By chance I recognized it in my heart.
Tell me, will this young lad see a reversal
Of his poor fortunes?" "No," he said, "the start
Of his own ruin is now set in motion.
But can this curse be lifted with devotion?

"So this young fellow swooned there for awhile,
So stupefied he could not think nor speak
He bolted up then like a projectile,
And stumbled into bed for nigh a week.
Not sorrowful nor angry was he, though,
Nay, he was still excited by the thought
Of his liason with his beloved doe,
By whom he'd been into a fever wrought.
'She smiled! She laughed!' He cried aloud with glee.
'She noticed me!' The fancy then had changed.
No longer was his love a fantasy-
But true hope brewed, romantically deranged.
The spark had struck the tinder, thus was lit
A gentle candle? Nay, a mad fire-pit!

"The man sat at his writing desk once more
Took up his pen, and eagerly wrote of
That nameless beauty; letters by the score
(Though never mailed, of course) witnessed his love.
And when she'd pass by, he'd shout 'hi' and wave-
Her woodland friends would often scatter, scared-
At his desk-window, there he stood- so brave!
While from this house his love he oft declared."
I fancied, then, I heard the wood-beams chuckle;
I almost felt the house was mocking me.
I knew not why I thought so, thus I stifled
The suspicion and said deliberately,
"So coward was he, that much is quite plain.
Tell me more of his romance set in vain."

"The maiden grew more genial day by day
Despite herself, she reveled in his praise
And longer would she tarry from her way
To salve the charming sycophant's malaise.
As weeks grew fortnights, still they daily met
And every moonlit hour, he was dreaming
Of her; and every day until sunset
His eyes glazed, as he spied her phantom seeming.
The two grew closer; strangely they drew near-
The madman's dreams were almost manifest!
The only barrier was his awkward fear
Of this comfortably-kept prison to divest.
Would his passion e'er outweigh his cowardice?
Oh courage, grant this good man his due bliss!

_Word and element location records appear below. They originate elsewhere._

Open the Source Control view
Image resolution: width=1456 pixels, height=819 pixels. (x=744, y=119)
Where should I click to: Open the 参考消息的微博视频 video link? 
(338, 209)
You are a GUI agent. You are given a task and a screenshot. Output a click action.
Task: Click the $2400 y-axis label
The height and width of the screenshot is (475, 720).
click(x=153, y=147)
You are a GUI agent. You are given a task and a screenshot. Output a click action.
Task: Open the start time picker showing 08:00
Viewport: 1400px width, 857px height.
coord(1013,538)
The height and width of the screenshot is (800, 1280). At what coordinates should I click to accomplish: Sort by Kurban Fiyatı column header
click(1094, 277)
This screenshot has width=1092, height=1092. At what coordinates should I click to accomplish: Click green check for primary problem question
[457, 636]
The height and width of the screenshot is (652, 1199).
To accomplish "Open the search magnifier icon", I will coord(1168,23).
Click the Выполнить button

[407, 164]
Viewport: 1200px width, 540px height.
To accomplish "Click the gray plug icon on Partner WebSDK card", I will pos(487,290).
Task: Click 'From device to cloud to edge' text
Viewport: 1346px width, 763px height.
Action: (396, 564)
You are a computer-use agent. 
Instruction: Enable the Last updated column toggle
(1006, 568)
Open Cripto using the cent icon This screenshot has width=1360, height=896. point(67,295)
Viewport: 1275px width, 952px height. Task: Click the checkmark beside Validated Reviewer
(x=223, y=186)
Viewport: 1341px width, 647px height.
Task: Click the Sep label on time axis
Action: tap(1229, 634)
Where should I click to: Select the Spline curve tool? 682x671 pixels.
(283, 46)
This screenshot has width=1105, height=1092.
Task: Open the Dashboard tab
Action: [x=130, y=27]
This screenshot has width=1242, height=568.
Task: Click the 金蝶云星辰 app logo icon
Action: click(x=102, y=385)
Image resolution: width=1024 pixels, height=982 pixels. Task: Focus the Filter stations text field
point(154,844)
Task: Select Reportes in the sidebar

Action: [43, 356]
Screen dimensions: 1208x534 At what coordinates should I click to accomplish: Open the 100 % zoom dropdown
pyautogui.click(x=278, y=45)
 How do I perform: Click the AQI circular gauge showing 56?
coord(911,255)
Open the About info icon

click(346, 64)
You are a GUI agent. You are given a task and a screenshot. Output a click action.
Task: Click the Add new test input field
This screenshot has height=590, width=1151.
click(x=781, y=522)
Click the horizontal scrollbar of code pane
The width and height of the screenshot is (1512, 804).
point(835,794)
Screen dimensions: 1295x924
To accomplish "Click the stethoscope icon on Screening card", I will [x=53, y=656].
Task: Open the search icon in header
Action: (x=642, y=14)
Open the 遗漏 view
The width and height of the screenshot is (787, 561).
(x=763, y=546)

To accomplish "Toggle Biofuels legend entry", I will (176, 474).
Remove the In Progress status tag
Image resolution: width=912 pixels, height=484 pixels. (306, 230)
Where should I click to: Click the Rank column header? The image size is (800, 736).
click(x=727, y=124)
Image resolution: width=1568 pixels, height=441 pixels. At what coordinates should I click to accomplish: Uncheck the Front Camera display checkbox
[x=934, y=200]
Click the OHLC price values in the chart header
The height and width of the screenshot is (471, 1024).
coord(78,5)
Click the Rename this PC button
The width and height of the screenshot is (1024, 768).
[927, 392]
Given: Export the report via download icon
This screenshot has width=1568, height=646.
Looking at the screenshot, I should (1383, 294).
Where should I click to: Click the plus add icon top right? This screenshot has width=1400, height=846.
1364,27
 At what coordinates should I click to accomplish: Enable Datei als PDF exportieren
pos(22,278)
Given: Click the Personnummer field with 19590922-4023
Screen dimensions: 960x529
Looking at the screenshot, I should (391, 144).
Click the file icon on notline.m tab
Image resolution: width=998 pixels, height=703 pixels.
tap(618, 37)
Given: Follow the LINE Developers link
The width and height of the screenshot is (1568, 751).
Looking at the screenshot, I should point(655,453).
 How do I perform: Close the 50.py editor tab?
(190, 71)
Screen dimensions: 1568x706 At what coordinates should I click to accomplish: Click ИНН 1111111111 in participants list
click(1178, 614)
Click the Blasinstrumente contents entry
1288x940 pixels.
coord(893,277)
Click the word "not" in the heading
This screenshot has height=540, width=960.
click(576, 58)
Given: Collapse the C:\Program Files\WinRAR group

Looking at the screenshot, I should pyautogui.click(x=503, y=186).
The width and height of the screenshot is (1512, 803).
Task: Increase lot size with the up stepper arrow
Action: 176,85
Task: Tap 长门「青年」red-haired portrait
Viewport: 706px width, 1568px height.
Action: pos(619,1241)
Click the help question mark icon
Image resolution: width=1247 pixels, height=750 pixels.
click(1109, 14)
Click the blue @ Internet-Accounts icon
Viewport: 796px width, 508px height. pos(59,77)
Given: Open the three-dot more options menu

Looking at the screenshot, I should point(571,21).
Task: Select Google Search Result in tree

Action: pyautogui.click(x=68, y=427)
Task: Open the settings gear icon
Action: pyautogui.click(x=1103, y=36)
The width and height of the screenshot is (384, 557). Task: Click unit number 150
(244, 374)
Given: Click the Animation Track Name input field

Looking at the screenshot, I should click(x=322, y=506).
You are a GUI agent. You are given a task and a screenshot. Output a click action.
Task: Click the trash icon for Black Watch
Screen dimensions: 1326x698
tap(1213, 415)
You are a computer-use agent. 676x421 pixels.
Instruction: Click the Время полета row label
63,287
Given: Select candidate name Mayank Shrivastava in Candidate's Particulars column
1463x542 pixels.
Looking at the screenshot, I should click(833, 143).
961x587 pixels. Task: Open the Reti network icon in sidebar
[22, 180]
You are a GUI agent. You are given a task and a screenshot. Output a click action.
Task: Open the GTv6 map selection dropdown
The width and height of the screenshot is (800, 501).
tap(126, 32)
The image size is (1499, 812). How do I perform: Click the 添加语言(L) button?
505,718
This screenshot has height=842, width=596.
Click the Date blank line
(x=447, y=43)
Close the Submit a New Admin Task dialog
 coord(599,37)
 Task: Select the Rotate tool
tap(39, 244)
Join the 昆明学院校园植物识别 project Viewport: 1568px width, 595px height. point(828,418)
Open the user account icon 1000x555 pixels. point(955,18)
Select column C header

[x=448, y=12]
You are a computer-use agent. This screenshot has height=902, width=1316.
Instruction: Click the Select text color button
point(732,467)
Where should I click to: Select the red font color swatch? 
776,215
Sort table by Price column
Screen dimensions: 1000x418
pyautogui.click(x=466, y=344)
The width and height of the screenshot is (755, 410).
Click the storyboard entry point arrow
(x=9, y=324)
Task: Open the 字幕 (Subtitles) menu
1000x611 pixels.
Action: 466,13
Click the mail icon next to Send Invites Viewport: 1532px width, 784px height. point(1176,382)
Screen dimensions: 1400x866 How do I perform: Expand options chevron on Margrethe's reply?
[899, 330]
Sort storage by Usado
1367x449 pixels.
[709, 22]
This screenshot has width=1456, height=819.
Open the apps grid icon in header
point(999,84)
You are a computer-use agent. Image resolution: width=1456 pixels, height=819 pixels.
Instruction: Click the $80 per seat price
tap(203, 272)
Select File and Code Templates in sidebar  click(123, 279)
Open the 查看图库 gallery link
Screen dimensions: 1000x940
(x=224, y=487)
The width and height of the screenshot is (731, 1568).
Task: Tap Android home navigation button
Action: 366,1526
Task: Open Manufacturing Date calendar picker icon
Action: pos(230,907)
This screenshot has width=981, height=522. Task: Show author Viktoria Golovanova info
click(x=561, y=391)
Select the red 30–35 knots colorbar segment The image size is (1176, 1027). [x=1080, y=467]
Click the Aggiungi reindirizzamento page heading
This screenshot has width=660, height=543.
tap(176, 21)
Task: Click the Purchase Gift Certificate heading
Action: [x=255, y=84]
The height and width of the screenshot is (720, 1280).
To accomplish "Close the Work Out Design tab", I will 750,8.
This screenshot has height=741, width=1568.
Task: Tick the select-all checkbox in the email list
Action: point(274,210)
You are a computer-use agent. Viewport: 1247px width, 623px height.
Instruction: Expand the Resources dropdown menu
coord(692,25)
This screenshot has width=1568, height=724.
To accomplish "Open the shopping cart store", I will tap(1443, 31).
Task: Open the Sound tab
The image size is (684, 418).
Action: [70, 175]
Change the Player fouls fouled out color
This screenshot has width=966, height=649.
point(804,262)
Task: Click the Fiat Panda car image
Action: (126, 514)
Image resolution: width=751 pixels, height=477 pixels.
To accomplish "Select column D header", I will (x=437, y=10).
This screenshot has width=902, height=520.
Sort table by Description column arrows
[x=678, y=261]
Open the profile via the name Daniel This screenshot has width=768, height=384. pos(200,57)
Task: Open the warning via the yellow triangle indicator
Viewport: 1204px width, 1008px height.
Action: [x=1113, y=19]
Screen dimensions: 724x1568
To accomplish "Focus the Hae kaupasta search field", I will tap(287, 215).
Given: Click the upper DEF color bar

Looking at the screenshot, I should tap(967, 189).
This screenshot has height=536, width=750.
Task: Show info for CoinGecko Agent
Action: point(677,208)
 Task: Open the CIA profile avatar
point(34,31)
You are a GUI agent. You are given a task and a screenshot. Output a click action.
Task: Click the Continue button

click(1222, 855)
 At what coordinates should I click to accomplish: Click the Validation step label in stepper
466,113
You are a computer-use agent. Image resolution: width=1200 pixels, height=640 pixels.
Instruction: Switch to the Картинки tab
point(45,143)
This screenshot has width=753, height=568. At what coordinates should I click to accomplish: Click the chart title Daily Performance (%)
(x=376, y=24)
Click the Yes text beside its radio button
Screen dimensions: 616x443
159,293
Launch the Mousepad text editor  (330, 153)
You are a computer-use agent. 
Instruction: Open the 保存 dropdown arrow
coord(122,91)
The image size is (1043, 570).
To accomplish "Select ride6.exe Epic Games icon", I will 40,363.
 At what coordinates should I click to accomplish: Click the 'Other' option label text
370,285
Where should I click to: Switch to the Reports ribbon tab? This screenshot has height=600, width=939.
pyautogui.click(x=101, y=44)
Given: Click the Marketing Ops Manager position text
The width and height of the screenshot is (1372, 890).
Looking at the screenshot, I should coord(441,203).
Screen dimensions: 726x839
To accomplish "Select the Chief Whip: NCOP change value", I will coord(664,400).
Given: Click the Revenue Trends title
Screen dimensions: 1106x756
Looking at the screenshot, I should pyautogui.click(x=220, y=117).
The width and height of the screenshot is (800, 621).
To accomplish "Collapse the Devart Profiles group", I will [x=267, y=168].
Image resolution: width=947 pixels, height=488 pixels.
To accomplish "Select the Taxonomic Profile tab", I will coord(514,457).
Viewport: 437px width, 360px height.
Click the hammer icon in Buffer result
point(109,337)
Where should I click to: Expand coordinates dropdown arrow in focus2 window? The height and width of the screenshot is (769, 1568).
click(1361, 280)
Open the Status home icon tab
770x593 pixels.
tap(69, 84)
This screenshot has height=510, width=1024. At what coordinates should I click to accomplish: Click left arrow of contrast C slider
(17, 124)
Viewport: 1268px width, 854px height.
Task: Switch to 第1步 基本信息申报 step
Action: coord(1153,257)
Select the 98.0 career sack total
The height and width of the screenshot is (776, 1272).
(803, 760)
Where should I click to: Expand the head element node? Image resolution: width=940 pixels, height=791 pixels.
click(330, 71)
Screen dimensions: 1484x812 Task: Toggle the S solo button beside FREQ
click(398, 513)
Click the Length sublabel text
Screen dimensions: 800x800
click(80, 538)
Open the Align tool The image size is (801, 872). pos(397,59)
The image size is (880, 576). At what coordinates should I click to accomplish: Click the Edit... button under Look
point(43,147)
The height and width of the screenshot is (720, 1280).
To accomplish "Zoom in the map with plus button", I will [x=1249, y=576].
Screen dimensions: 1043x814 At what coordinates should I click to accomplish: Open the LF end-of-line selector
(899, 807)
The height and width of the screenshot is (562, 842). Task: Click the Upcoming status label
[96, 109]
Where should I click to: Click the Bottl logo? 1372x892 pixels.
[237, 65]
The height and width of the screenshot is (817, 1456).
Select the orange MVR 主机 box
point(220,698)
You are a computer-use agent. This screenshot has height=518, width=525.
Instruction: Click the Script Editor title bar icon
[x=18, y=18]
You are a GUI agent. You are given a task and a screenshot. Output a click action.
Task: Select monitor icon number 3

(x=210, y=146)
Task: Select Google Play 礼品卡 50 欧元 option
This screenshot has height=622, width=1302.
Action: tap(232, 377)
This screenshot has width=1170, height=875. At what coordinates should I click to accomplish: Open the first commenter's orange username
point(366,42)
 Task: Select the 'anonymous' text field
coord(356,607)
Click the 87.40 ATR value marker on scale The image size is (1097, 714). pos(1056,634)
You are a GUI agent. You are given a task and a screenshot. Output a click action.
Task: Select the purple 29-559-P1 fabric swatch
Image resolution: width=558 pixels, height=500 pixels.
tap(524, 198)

"One day, a blackened sky saw him and her
In conversation; rain began to fall.
The girl, quite quickly drenched, begged to enter
He, happy to oblige, relieved her pall.
The hearth was warm; most jolly were those two
They laughed and chatted by the fireside.
For pleasant company relieves ague
More surely than a host of pharmicides
And he and she were in a perfect bliss
She sat quite close (intentions closer lay!)
But just as she leaned in to plant a kiss,
Up bolted that damned fool, who backed away.
'The rain's let up; you now can safe go home.'
'My dear, I'd rather not go out alone.'"

I quivered, seething, loathing that buffoon
For now I knew why I'd flown by this home.
I knew why I wore such a face of gloom,
Remembering what force set me to roam.
"I hesitated then," said I in dread,
"The very thought of setting out the door
Brought terror to my heart; and riveted,
I stood there, firmly fixed into the floor.
I could have left with her that day!" I cried,
"I could've escaped this mediocrity!
The world offered a life- I chose to die,
I spurned the heavens' generosity..."
I fell to weeping in that sad old house.
"Behold my wretched state: a timid mouse!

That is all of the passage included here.